Publié le 23 février 2021 à 7h30 - Dernière mise à jour le 9 décembre 2022 à 14h18
Notre territoire d’Aix-Marseille-Provence détient une légitimité géographique et historique dans ses liens avec la Méditerranée et l’Afrique. L’ambition de faire d’Aix-Marseille-Provence une «capitale» de l’Euro-Méditerranée a ainsi été presque «naturellement» choisie comme un des trois axes stratégiques de l’agenda du développement économique, adopté en 2017, quand la Métropole a été créée. Il y a une réelle volonté que notre territoire soit le territoire référent à partir duquel se déploie la politique «Afrique» de la France.
Si cette ambition repose sur des éléments tangibles, travaillés et reconnus par tous (une identité humaine, des liens diversifiés avec la Méditerranée), notre territoire est encore très dispersé sur le sujet et n’a jamais réussi, malgré des tentatives sans suite comme la Semaine économique de la Méditerranée, à organiser une approche collective structurée et construire une offre de service afin de bénéficier pleinement de ce positionnement qui nous différencie dans la compétition internationale.
Une feuille de route ambitieuse
La Métropole vient de conduire une étude sur le sujet. Grâce à des entretiens auprès de plus de 60 acteurs très différents – acteurs économiques, institutions, acteurs de la formation, de l’innovation, de la coopération et même de la culture -, nous avons voulu réaliser un argumentaire revu, concret et partagé de ce positionnement envers l’Afrique, et proposer une feuille de route dédiée à cette ambition.
Nous avons choisi d’élargir le périmètre de la Méditerranée à l’Afrique. Le dynamisme économique (+ 5% de croissance en moyenne depuis 2014 jusqu’à la crise sanitaire) de l’Afrique est en effet une véritable opportunité pour notre territoire. De nombreux acteurs métropolitains sont déjà actifs en Afrique sub-saharienne, et il y a un continuum entre l’Afrique du Nord et l’Afrique subsaharienne avec certains pays nord-africains comme le Maroc qui ont développé des liens très structurants avec leurs voisins du Sud. Les résultats de cette étude confirment, s’il le fallait encore, que notre territoire, doté du 1er port français et du 1er hub aérien régional vers l’Afrique, du 1er hub numérique vers l’Afrique en Europe, est au centre de réseaux, de partenariats et de nombreuses connections avec l’Afrique.

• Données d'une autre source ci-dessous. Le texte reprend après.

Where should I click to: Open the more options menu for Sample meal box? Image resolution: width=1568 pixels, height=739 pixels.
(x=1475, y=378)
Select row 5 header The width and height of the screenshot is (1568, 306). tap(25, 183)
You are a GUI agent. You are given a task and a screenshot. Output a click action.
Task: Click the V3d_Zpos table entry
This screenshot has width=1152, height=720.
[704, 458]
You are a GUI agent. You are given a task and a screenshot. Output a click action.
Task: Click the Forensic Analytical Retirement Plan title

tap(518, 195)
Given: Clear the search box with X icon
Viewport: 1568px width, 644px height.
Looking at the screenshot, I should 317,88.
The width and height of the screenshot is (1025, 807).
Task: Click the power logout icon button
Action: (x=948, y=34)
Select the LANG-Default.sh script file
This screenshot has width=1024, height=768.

Nous bénéficions de leaders économiques engagés sur le terrain africain, issus aussi bien de grands comptes comme CMA CGM, la Compagnie fruitière, Veolia… que de PME du réseau Africalink (fort de ses 165 entreprises membres) initié par la CCI Aix-Marseille-Provence avec le soutien de la Métropole.
Des acteurs installés sur l’ensemble du territoire
Nous accueillons depuis 4 ans le premier événement start-up Afrique de France, avec Emerging Valley. 250 start-up et PME africaines candidatent chaque année à des appels à projets du territoire, et des acteurs majeurs comme l’AMU, première université francophone, et l’IRD, établissement national ayant son siège à Marseille, sont très engagés dans les partenariats de recherche, d’innovation et de formation en Afrique. De nombreux acteurs installés sur le territoire métropolitain proposent également des actions de coopérations et d’assistance technique à valeur ajoutée (Campus du Développement de l’AFD, ANIMA, AVITEM…). Au total, plus de 5 000 talents africains (étudiants, entrepreneurs, cadres…) sont accompagnés chaque année sur notre territoire.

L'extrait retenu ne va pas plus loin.